Now, in terms of our graph, what that means is that these represent constant values of the graph itself. These represent constant values for the function itself. So, because we always represent the output of the function as the height off of the XY plane, these represent constant values for the output. So what that's going to look like, so what we do is we say where do these slices cut into the graph? So I'm going to draw on all of the points where those slices cut into the graph, and these are called contour lines.
We're still in three dimensions, so we're not done yet. So what I'm going to do is take all these contour lines and I'm going to squish them down onto the XY plane. Uh, so what that means, each of them has some kind of Z component at the moment, and we're just going to chop it down and squish them all nice and flat onto the XY plane. Now we have something two-dimensional, and it still represents some of the outputs of our function. Not all of them; it's not perfect, but it does give a very good idea.
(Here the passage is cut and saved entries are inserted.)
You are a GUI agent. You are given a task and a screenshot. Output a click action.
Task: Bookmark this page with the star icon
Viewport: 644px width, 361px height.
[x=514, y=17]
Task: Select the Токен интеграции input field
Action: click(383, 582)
So let's, I'm going to switch over to a two-dimensional graph here. Um, and this is that same, same function that we were just looking at. Let actually move it a little bit more central here. So this is the same function that we were just looking at, but, um, each of these lines represents a constant output of the function. So it's important to realize we're still representing a function that has a two-dimensional input and a one-dimensional output. It's just that we're looking in the input space of that function as a whole.
So this is still, you know, f(x, y) and then some expression of those guys. But, you know, this line might represent the constant value of f when all of the values where it outputs three. Um, over here, this also, like both of these circles together give you all the values where f outputs three. Um, this one over here would tell you where it outputs two, and you can't know this just looking at the contour plot.
So typically, if someone's drawing it, if it matters that you know the specific values, they'll mark it somehow; they'll let you know what value each line corresponds to. But as soon as you know that, you know this line corresponds to zero. It tells you that every possible input point that sits somewhere on this line will evaluate to zero when you pump it through the function, and this actually gives a very good feel for the shape of things.
You know, if you like thinking in terms of graphs, you can kind of imagine how these circles and everything would pop out of the page. Um, you can also look, you know, notice how the lines are really close together over here, very, very close together, but they're a little more spaced over here. How do you interpret that? Well, over here, this means it takes a very, very small step to increase the value of the function by one. Very small step, and it increases by one, but over here, it takes a much larger step to increase the function by the same value.
So over here, this kind of means steepness. If you see a very short distance between contour lines, um, it's going to be very steep, but over here, it's much more shallow. Uh, and you can do things like this to kind of get a better feel for the function as a whole. The idea of a whole bunch of concentric circles usually corresponds to a maximum or a minimum, um, and you end up seeing these a lot.
Another common thing people will do with contour plots is represent them as color them. So what that might look like is here, where, you know, warmer colors like orange correspond to high values and cooler colors like blue correspond to low values. And the contour lines end up going along, you know, the division between red and green here, between light green and green, and that's another way where colors tell you the output.
And then the contour lines themselves can be thought of as the borders between different colors. Um, and again, a good way to get a feel for a multi-dimensional function just by looking at the input space.